Cruz -- with an assist from Utah Republican Mike Lee -- forced the Senate into the Saturday session after some lawmakers had already left town for the weekend, requiring them to return to Washington.

To fill up time until Senate rules allowed them to vote on advancing the spending legislation, lawmakers spent the day moving through procedural votes on executive-branch and judicial nominations.

The threat of a lapse in government funding was removed when the Senate earlier in the day unanimously passed a short-term spending bill, identical to one passed by the House, that would finance the government though Dec. 17.

Even without an agreement from Cruz, the Senate could have voted Dec. 15 on the full government-financing measure. That removed an incentive for Democrats to bargain with him.

In the type of rebellion that could create headaches next year, Lee yesterday blocked a procedural motion to take up the spending bill after McConnell, apparently, thought he’d reached a deal with Reid. McConnell had already left the Capitol when Cruz took to the floor to criticize him.

Cruz and Lee demanded the Senate include a provision in the spending bill to defund the president’s Nov. 20 action allowing as many as 5 million undocumented immigrants to stay in the U.S. That fight almost derailed the legislation in the Republican-led House, forcing House Speaker John Boehner to turn to Democrats for votes.

It was only after a five-hour standoff on Dec. 11 -- including phone calls to hesitant Democrats by Obama and some Cabinet members -- that enough Democrats agreed to vote for the House bill and it passed, 219-206, just hours before funding was set to lapse.

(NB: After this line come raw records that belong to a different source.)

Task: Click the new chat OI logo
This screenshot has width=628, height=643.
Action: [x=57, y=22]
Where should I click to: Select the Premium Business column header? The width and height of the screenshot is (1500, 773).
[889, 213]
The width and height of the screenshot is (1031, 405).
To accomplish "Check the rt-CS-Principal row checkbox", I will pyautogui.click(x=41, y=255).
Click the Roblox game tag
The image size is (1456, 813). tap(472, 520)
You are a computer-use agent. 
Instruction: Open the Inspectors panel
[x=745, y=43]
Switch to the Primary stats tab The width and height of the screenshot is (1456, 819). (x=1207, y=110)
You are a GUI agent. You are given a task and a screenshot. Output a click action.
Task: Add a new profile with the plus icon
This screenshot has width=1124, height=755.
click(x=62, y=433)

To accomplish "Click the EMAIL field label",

While funding most of the government through the entire fiscal year, the spending bill funds the Department of Homeland Security -- responsible for immigration -- only through Feb. 27. Republicans plan to use that agency’s spending bill early next year to try to block the government from carrying out Obama’s immigration orders.

The final bill included a banking provision opposed by Democrats led by Senator Elizabeth Warren of Massachusetts who said it was a giveaway to Wall Street banks, including Citigroup Inc.

“Washington already works really well for the billionaires and the big corporations and the lawyers and lobbyists,” Warren said on the Senate floor. “But what about the families who lost their homes or their jobs or their retirement savings the last time Citi bet big on derivatives and lost?”

The banking language, insisted upon by Republicans, would ease rules enacted to protect taxpayers against bank losses after souring derivatives trades helped cause the 2008 financial crisis.

Before adjourning for the year, the Senate also plans to vote on renewal of a group of expired tax breaks and terrorism risk insurance, as well as confirming nominees to executive and judicial posts. The House has finished its work for the year.

Cruz and Lee had threatened to use all possible procedural tactics to add language to the spending measure blocking implementation of Obama’s immigration order.

“This is about getting headlines for a handful of senators and nothing else,” said Democratic Senator Chris Murphy of Connecticut.

It wasn’t the first time Cruz has interrupted the parliamentary process to make clear his opposition to legislation. Last year, he led the drive to defund Obamacare that resulted in a 16-day partial government shutdown.

A deal on the spending bill was announced Dec. 9 after Senate Democratic negotiators accepted the banking rule changes and Republican demands on other policy provisions.

Though Democrats weren’t pleased about some of the provisions -- including a measure that would increase tenfold the amount wealthy Americans could make in campaign contributions -- they said they beat back dozens of others that Republicans had sought. Those include revisions focused on environmental and labor protections.